Improved Continuing Education Opportunities
I am impressed with seeing so many top level clinicians continuing their education in implants and laser therapy. It’s exciting to have the opportunity to take part in courses onsite, such as the Maximus Course (a 300 + hour implant CE experience in Atlanta under the direction of Dr. Edward Mills), or to access the information from any location over the web (as can be do with the DentalXP Online Implant Externship program, under the direction of Dr. Maurice Salama). In 2015, I only see these opportunities improving.
Technology Will Continue to Enhance Our Practice
Dental technology is enhancing our daily tasks and changing the way that we plan treatment for our patients. Through digital radiographs, 3D cone beam and digital camera images, we can develop charting that will let us move into the future in terms of digital record keeping so we can remain in compliance with the federal mandated healthcare act.
I am excited to see advances and more product options with CAD/CAM this year. Our office has recently begun offering ClearCorrect aligner treatment, knowing that the ease and precision of this system will be welcomed by my patients.

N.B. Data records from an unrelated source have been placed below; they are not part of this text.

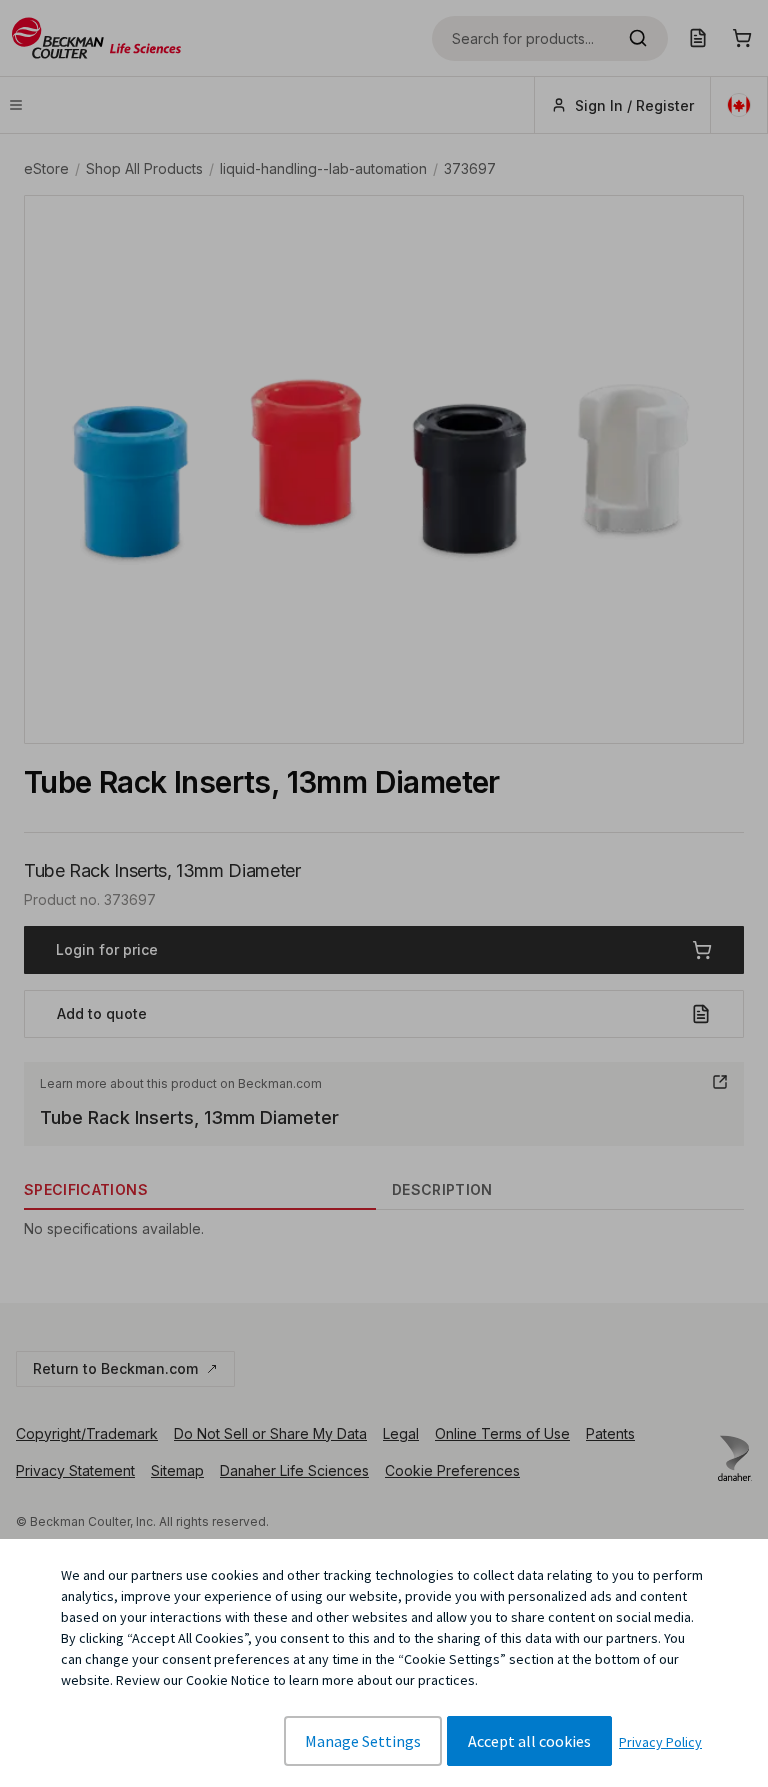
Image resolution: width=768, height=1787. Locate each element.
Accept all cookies (529, 1741)
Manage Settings (363, 1741)
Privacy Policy (660, 1742)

The new uses for laser therapy promise to become a staple for every dental office. The international push to share ideas when developing new technological products is exciting. I visited with Yoshida Dental, headquartered in Tokyo, during the past year and utilized their Opelaser Pro CO2 laser in my practice. It is thrilling to add laser therapy in many of my procedures that previously involved a scalpel. Technological advances that allow greater patient comfort, faster healing, and reduced chairside time are close to my heart. As I visit tradeshows this year, I will also be eagerly looking for new technology to add to my practice.
Communication Opportunities—between Patients and Doctors—Will Expand
One of the most exciting trends in dentistry is not the newest and greatest restorative material, it is the enhanced communication that has come about as a result of the digital technology. In this new communication age of social media, one can easily see what is currently trending in dentistry. Not only can dental offices stay in contact with their patients via websites, Facebook and Twitter accounts, but they can also utilize social media to attract new patients and set up appointments with existing patients.
With the digital age, I believe it will become more common to collaborate and discuss patient treatment with my colleagues. I have already seen evidence of this during the past year.iiii Digital CT images are often sent to head and neck radiologists for evaluation of oral pathology, as an adjunct to information obtained primarily for dental implant placement. Digital photographs are routinely shared between clinicians, dental labs, third party carriers, and patients to assess aesthetics, and pathology. Fluorescence images can be evaluated by oral pathologist, surgeons and general dentists instantaneously to evaluate pre-cancerous lesions for other potential pathology. The digital world has brought together a network of clinicians that has enhanced the level of care by raising the bar of communication.
Blogging with fellow dentists to gain insight and get valuable advice when choosing products to purchase or discuss better ways to practice is highly beneficial. This type of communication happens on an almost weekly basis with my Advanced Dental Implant Studies synergy group. Dr. Mills suggested that the digital world has eliminated the trend of dentists practicing like individual islands.
The digital age and advances in technology have provided us a means of practicing dentistry in a way to document our treatment and develop protocols to not only help ourselves with future treatment, but to instantly interact and communicate those protocols and treatments with our colleagues—ultimately letting us grow enhanced patient-oriented practices.